I admit it’s a little awkward to share that bit with you. I figure some of you may think it’s borderline crazy that a 39-year-old mother of three is crying over grown men—strangers! musicians! superstars!—and I won’t argue with how it all looks on paper.

But I will tell you that I didn’t feel the least bit melodramatic sitting there crying like a devastated child. Because here’s the deal: Something amazing happens when you love a band for so long…the experience turns into a relationship of sorts. And when you find out that the relationship is over—even if the ending comes in the best of situations, in a confluence of “it’s just time” circumstances—it’s still an enormous loss. And this band, this relationship, deserves every tear I shed.

My words may be struggling today, but I can say this without hesitation: it’s been an incredible gift to love R.E.M.’s music for so long. I will always be grateful for the anchor and the inspiration.

Thanks and Godspeed, y’all.

Comments

  1. Oh how I love this one. Do you know I have actively imagined what my reaction when I am in my 90s and hear of the passing of members of Crowded House? I know that I will weep, for all the reasons you say; when these bands stop, the little piece of electricity they create inside our souls stutters too. I have to say, though, that I have so much respect for Stipe & Co. for calling it quits on their own terms and the gracious passing of the torch to the next generation. In many ways it’s better for them to leave fans with them at their best than to continue to release music that lacks the same soul as the earlier stuff (not naming names, but I know which bands I’m thinking of.)

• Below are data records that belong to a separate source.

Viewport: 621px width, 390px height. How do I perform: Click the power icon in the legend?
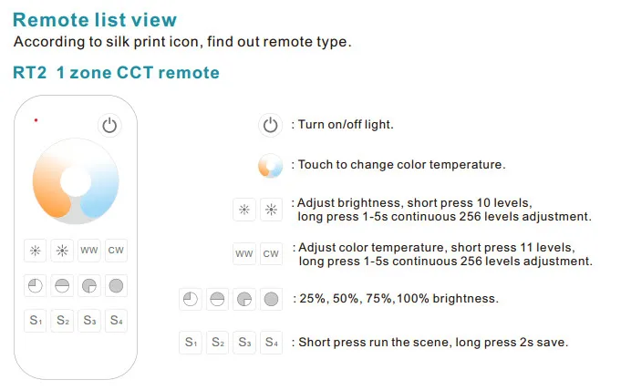click(271, 126)
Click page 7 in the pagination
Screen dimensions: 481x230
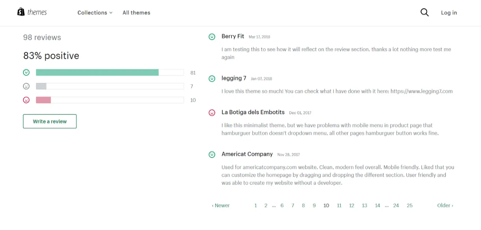(x=293, y=205)
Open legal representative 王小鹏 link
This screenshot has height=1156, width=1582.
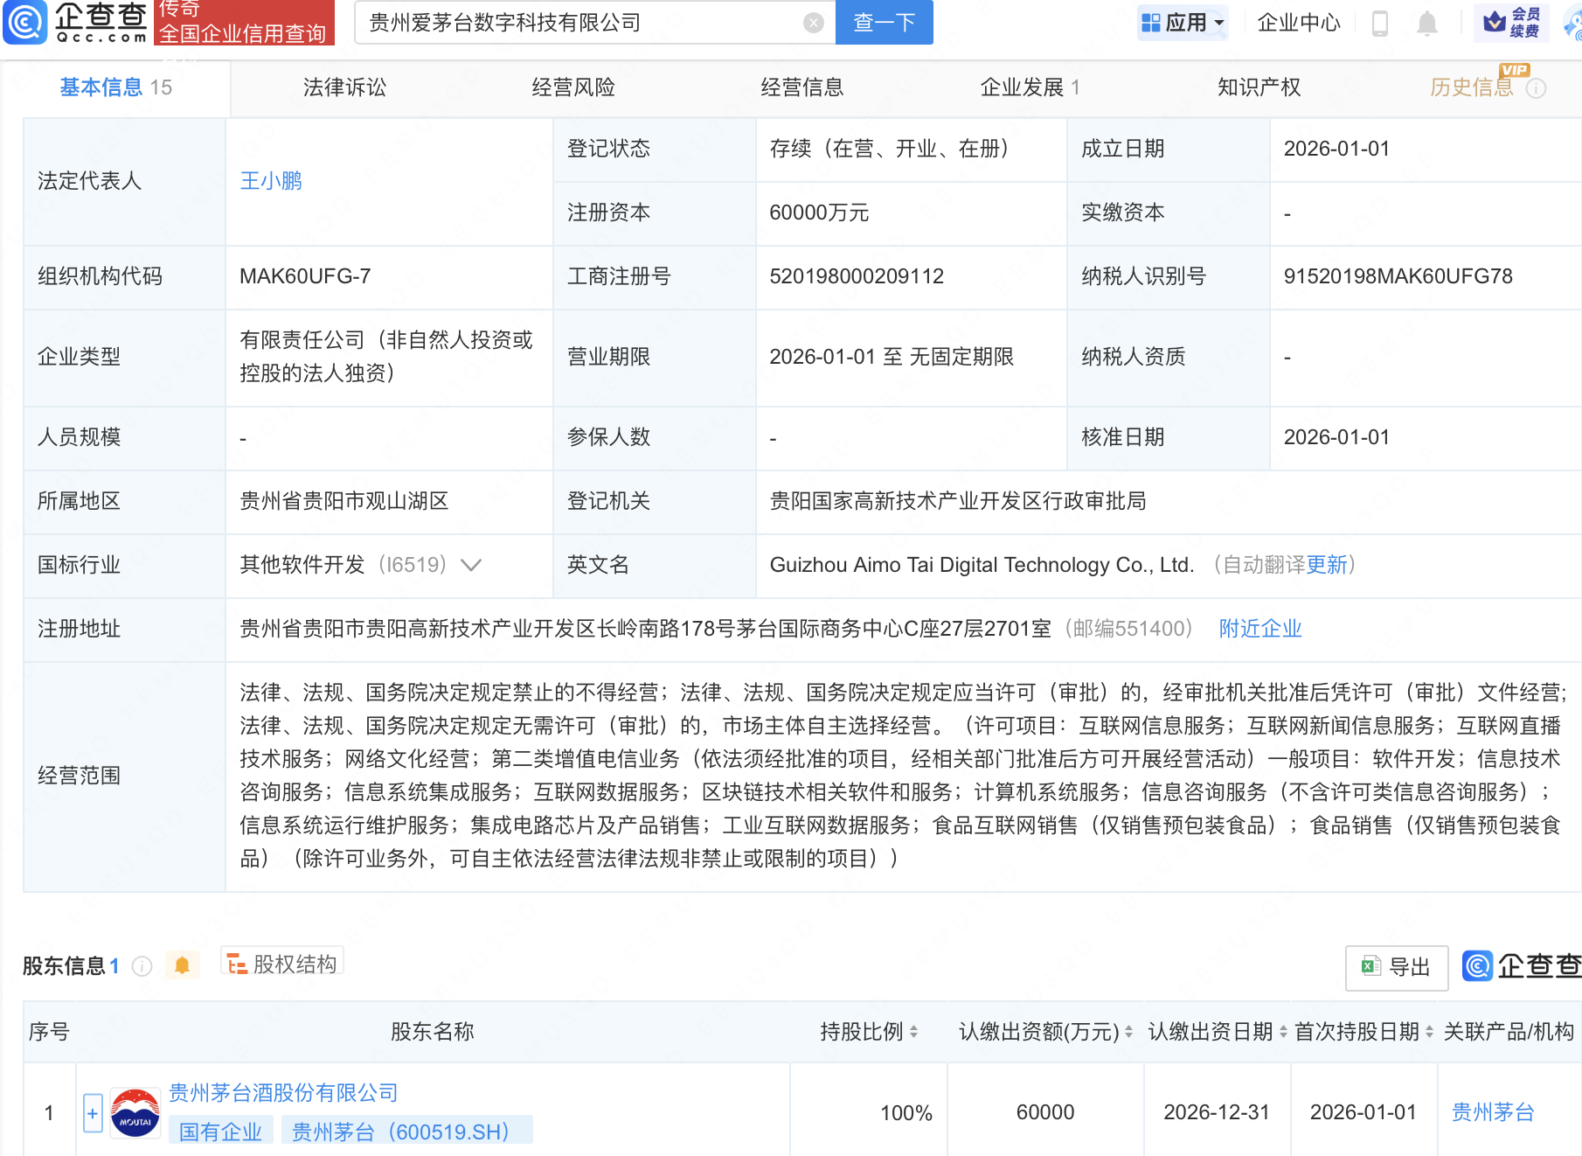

    On a side note, when our eldest was an infant “Losing My Religion” was big on the radio, and we used to sing our own version, “That’s me in the corner, that’s me in the spotlight, changing Baby’s diaper, trying to keep a hand on her, but I don’t think that I can do it. Oh no she stinks too much, she wiggles quite enough.” Anyway it made us laugh.

  2. I am so envious of you, and others who have that deep connection with music. I love music, I always have, and I have certainly obsessed over a few artists here and there… But I have never had the kind of relationship with a band that you’re describing. It’s a wonderful thing, and I envy it. How cool that you have those memories and that you let REM’s music into your soul like that. I hope once you are done grieving, you keep celebrating their music. That sounds so cheesy! But I mean it!

  3. They need to have a band “funeral” and you need to deliver the eulogy. This was just awesome. And I do feel for you. I’m 42. My teen/college years are forever marked by the sounds of R.E.M. and U2.
    Cry on girl. Cry on….

  4. I felt the same way when Debbie Gibson changed her name to Deborah.

    (Kidding. I wasn’t a huge fan, but I loved reading this piece and your dedication to them transmitted without all the lyrics and tales.)

  5. So you are asking a near non drinker to tell you the difference between whiskey & rye?
    Bourbon is whiskey but only whiskey that is made in the USA can be called bourbon. Ditto Scotch Whiskey or Irish whiskey. I’m trying for extra credit
    Whiskey…to me… is going to made from corn…at least 51%
    Rye whiskey will have been made from at least 51% rye
    Blended whiskey is of course blends.

    The song would have really been bad if they had been drinking, “Scotch, Irish, Blends, Corn whiskey, Bourbon and Rye……and a Coke.

  6. There wasn’t even time to say goodbye to Wendell Gee. That’s what I woke up thinking the next day. Even now, a year and a half later, I still can’t figure out how to explain the role they played in my life. But with time I’ve realized that we won’t say goodbye, so long is so much more.

    • It’s funny, I’ve written about them a couple times and it’s always a very painful process, and I’m usually not happy with the end result. There are some things that just can’t be put into words.

      Thank you for your kindred spirit!